Please print everything from the start of the entries below down to the line containing "point(285,61)", including that line, with each line reproduced unchanged.

== Extracted information ==

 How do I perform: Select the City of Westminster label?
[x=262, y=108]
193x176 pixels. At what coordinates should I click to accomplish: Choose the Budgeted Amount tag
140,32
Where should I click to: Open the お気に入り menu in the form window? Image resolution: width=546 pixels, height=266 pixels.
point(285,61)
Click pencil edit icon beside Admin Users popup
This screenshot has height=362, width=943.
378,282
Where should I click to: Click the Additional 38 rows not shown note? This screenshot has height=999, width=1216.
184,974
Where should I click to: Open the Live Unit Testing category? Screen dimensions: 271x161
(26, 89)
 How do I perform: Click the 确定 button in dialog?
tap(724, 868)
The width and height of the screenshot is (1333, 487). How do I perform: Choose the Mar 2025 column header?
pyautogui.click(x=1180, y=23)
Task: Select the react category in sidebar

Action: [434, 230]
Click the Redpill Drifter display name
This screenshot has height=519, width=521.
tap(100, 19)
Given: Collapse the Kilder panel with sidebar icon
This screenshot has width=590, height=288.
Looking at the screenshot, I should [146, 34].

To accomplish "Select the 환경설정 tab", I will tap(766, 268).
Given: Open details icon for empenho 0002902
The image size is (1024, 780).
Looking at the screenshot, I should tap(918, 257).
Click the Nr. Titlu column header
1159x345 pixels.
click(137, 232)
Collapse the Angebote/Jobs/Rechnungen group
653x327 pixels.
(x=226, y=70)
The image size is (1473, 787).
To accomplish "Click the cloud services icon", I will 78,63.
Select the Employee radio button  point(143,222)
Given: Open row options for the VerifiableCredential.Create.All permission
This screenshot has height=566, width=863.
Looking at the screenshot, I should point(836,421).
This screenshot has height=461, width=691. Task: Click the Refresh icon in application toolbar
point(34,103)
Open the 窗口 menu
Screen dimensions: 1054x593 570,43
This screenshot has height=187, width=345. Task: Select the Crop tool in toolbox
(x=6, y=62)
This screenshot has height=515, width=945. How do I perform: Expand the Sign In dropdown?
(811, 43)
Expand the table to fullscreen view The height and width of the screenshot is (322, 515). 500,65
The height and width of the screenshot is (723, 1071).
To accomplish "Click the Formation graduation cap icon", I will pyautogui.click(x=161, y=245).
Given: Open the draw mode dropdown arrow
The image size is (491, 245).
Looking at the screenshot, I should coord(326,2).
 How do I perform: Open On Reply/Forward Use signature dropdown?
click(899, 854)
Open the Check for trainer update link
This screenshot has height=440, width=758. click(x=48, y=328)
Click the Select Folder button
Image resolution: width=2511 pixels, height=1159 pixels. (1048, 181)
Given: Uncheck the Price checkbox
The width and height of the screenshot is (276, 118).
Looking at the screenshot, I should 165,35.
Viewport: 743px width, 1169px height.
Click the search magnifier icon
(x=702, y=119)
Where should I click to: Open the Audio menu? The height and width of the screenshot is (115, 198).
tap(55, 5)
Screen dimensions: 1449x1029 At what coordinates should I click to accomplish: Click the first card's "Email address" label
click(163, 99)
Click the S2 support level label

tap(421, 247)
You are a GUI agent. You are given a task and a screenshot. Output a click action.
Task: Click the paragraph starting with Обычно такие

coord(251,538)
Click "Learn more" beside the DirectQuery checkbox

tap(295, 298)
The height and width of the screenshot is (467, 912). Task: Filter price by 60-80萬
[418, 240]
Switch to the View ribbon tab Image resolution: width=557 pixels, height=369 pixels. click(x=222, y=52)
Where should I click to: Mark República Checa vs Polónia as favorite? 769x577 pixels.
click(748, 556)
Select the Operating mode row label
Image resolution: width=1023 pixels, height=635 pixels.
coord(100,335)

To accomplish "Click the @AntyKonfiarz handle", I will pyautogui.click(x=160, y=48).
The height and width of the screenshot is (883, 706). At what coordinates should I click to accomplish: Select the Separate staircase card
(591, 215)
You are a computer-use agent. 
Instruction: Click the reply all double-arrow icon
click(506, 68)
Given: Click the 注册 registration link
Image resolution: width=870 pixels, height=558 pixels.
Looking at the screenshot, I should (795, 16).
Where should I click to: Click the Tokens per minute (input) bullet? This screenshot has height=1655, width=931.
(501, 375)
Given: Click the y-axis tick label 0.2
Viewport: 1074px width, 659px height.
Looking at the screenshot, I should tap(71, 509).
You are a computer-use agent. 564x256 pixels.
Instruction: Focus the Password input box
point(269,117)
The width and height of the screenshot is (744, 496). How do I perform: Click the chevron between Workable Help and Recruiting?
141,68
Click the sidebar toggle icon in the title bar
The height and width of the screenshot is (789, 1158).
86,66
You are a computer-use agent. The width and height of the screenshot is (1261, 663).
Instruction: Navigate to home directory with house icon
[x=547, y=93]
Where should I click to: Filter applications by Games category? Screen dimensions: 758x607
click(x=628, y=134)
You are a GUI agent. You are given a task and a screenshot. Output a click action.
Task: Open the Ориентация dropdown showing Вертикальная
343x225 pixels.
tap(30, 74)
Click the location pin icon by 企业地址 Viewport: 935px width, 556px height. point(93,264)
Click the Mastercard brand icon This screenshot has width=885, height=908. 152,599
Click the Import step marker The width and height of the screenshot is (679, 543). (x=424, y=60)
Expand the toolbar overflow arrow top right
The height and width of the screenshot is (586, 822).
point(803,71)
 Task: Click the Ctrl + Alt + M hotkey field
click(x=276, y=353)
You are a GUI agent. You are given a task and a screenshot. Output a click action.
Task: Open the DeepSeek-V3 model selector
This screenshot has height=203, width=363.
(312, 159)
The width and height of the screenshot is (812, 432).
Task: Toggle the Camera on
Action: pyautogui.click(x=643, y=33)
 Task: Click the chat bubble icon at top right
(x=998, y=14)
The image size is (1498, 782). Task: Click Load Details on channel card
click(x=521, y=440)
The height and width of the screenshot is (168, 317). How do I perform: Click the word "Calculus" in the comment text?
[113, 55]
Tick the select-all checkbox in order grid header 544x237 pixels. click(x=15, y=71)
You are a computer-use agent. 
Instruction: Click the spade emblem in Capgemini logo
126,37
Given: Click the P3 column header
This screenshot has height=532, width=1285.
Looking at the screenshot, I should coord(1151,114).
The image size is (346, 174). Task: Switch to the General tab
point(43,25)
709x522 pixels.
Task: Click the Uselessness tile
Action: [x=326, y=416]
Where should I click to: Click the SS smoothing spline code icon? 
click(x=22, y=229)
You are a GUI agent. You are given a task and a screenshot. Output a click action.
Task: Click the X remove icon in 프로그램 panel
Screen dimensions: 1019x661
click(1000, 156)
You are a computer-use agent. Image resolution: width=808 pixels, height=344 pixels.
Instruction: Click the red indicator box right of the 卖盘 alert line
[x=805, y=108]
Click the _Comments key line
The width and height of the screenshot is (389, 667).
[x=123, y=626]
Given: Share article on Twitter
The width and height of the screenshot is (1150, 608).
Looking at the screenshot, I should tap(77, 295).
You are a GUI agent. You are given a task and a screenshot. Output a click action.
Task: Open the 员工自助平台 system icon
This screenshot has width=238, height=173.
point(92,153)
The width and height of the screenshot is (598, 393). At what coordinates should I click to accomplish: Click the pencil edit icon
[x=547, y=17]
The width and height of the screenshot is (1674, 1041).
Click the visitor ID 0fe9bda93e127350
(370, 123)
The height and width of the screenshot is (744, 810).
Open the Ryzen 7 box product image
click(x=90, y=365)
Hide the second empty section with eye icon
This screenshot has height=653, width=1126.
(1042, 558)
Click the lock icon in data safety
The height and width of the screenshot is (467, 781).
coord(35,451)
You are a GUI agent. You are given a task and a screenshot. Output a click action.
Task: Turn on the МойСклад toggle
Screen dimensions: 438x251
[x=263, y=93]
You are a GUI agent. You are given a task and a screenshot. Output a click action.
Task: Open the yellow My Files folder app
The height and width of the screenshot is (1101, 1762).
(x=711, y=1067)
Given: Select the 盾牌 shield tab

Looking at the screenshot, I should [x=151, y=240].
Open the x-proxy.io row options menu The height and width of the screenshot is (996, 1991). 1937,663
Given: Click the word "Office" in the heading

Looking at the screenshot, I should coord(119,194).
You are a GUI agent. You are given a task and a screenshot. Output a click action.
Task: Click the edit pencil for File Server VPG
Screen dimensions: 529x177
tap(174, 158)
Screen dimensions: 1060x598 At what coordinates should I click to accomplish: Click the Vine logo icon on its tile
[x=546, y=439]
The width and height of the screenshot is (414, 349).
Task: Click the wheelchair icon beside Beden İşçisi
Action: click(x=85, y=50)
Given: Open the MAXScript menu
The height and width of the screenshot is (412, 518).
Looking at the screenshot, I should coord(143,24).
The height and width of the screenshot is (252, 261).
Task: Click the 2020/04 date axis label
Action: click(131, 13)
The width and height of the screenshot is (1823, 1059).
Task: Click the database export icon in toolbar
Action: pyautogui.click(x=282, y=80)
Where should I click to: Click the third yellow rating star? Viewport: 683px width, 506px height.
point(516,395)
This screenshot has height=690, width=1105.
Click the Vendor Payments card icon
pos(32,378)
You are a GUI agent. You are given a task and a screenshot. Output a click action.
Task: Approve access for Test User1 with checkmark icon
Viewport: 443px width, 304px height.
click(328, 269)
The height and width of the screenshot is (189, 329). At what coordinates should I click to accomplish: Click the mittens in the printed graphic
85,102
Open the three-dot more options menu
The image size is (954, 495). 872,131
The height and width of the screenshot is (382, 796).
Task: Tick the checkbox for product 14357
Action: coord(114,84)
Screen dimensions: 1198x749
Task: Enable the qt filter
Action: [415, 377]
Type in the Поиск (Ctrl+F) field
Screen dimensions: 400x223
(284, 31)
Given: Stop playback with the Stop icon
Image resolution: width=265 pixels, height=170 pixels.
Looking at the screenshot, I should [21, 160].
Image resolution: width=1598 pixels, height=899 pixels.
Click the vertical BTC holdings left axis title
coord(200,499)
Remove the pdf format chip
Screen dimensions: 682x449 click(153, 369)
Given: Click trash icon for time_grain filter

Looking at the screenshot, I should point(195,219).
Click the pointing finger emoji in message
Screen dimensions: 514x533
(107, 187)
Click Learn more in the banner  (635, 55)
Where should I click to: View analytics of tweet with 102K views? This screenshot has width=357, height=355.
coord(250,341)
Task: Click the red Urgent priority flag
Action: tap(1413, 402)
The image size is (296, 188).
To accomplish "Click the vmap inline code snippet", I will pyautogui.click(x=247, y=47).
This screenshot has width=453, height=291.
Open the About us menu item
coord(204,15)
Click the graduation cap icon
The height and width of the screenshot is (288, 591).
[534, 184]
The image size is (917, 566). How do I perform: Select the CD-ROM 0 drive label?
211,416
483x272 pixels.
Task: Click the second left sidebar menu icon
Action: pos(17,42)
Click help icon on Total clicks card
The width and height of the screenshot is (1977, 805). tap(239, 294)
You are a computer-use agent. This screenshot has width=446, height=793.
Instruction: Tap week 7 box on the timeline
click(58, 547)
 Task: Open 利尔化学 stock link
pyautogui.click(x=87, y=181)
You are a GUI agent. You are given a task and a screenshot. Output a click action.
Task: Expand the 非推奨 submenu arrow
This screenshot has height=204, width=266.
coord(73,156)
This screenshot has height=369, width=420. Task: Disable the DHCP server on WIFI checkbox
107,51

===

* **Answer**:
 How do I perform: Select the City of Westminster label?
[x=262, y=108]
193x176 pixels. At what coordinates should I click to accomplish: Choose the Budgeted Amount tag
140,32
Where should I click to: Open the お気に入り menu in the form window? Image resolution: width=546 pixels, height=266 pixels.
point(285,61)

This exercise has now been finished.